Fortunately, this is completely preventable — if a patient receives the appropriate blood thinner. Until recently, however, only half of UCSF surgery patients received blood thinners. This was partly because there was no systematic way for surgeons to prescribe them. Three years ago, Auerbach developed an easy-to-use order form and trained surgeons on the importance of prescribing blood thinners.

"There are three legs to a quality improvement stool," says Auerbach. "Education — explain why this is the right thing to do; change the system; and then audit and feedback — we pull charts at random, and if patients did not get the right drug, we send a report to the physicians involved." Today, 95% of eligible UCSF surgery patients receive the proper blood thinners.

Auerbach is also developing the Hospital Medicine Reporting Network. This Network shares patient quality and safety data to provide benchmarking information. This allows hospitals to see where they need to improve and what they can learn from other institutions. "It's entirely possible that there's some innovation out there that would be easily disseminated to others," says Auerbach. "I think of that as the 'gene discovery' of quality. We have the ability now with large databases to start sifting around for those gems."

A Little Fear is Healthy

Robert Wachter, MD
photo credit: Noah Berger

"If there was a way to have gotten this job done without scaring people, that would have been better," says Wachter. "Systems are so recalcitrant to change that unless people did have some anxiety about the current state of affairs, we wouldn't have changed a thing.

"I got a call from a reporter from a state in the Midwest that had just begun requiring hospitals to report serious errors," says Wachter. "One hospital had 15 reports, and another hospital had zero.

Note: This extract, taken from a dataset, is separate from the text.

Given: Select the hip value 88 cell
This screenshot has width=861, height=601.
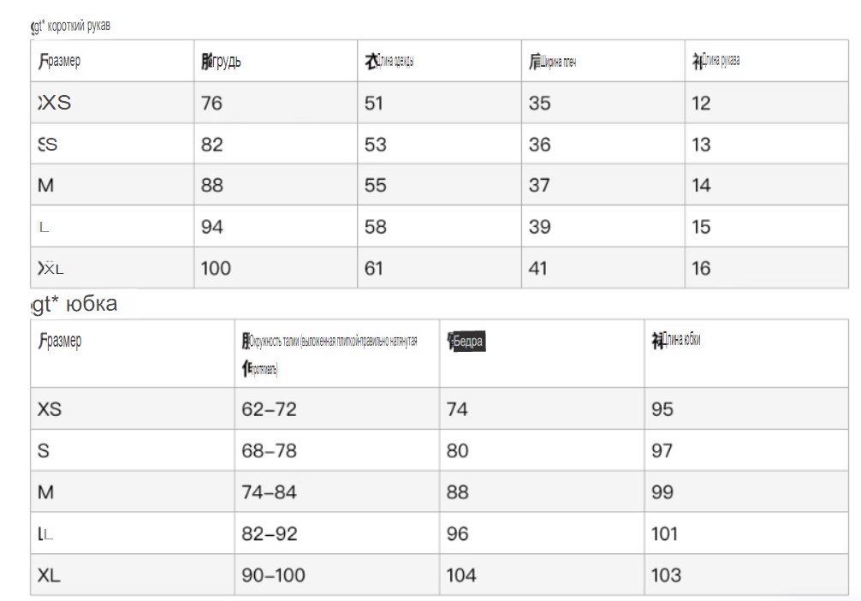Looking at the screenshot, I should [542, 491].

I said, 'You wouldn't catch me dead going to the hospital with zero — because they either have a culture in which nobody talks about these things, or they're lying.' The state of medicine is such that you can't have a hospital that does not periodically harm or kill somebody through errors.

"What I want to see is that hospitals are open and honest, using each error as an opportunity to make themselves better," says Wachter. "I'm very proud of our organization, because I think that's what we're doing. This is where I get my health care, and I know what's in the sausage factory."